Bolton left her job teaching at the University of Minnesota Medical School to
open a Christian medical practice in 1997. The Soteria Family Health Center—soteria is a Greek word that means “to heal” and “to save”—operated for a decade. Its mission statement included “sharing biblical health principles.”
Bolton is part of a growing movement among physicians to integrate their
religious and medical practices. The 18,000-member Christian Medical and Dental
Association, which Rudd describes as a “Christian ministry to and for doctors,” has tripled its membership in the last decade. Bolton is the president and
chair of the CMDA board of trustees.
According to its mission statement, CMDA exists “to motivate, educate, and equip Christian physicians and dentists to glorify
God,” to “bring people to Christ,” and to “speak out as the trusted voice on bioethics to our culture.”
The medical and spiritual advice that Bolton gives are often connected. She
counsels patients that their health status “could be changed if they lived a healthy lifestyle. If you are going to choose a
lifestyle of an extramarital affair, or a homosexual lifestyle that is so
riddled with HIV, it increases your potential for early death or bad illness in
the future.”
Bolton insists that Christian doctors fill a need within their communities. “There is a huge demand for pro-life doctors to be in one place. A lot of
parents, if they bring their 13-year-old daughter in, would like you to teach
them abstinence, rather than hand them condoms and tell them to practice safe
sex.”
When a patient has an unwanted pregnancy, “rarely do they come into our clinic asking for an abortion because it’s well known we don’t refer for abortions,” she says. “They are usually just scared and they don’t know what to do. We try to make sure they know all the options, and explain
that they have more choices than just having an abortion. They make up their
own mind.” Bolton will not recommend an abortion provider, but she says that “the patients know where to go to get them.”

....

TASK REQUIREMENTS -
Reproduce the passage on Bolton's Christian medical practice, everything from "Bolton left her" down to "board of trustees.", swapping "physicians" for "doctors" throughout.

DATA PROVIDED -
....

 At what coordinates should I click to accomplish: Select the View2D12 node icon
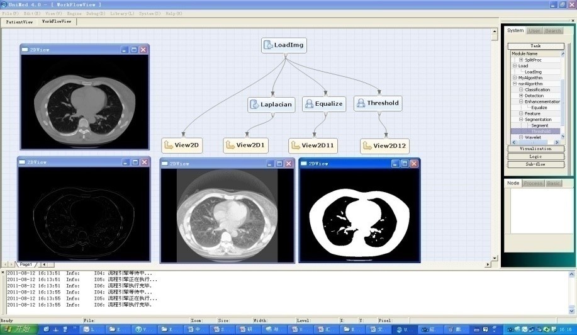(x=367, y=146)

....

ANSWER TO THIS PROBLEM -
Bolton left her job teaching at the University of Minnesota Medical School to
open a Christian medical practice in 1997. The Soteria Family Health Center—soteria is a Greek word that means “to heal” and “to save”—operated for a decade. Its mission statement included “sharing biblical health principles.”
Bolton is part of a growing movement among doctors to integrate their
religious and medical practices. The 18,000-member Christian Medical and Dental
Association, which Rudd describes as a “Christian ministry to and for doctors,” has tripled its membership in the last decade. Bolton is the president and
chair of the CMDA board of trustees.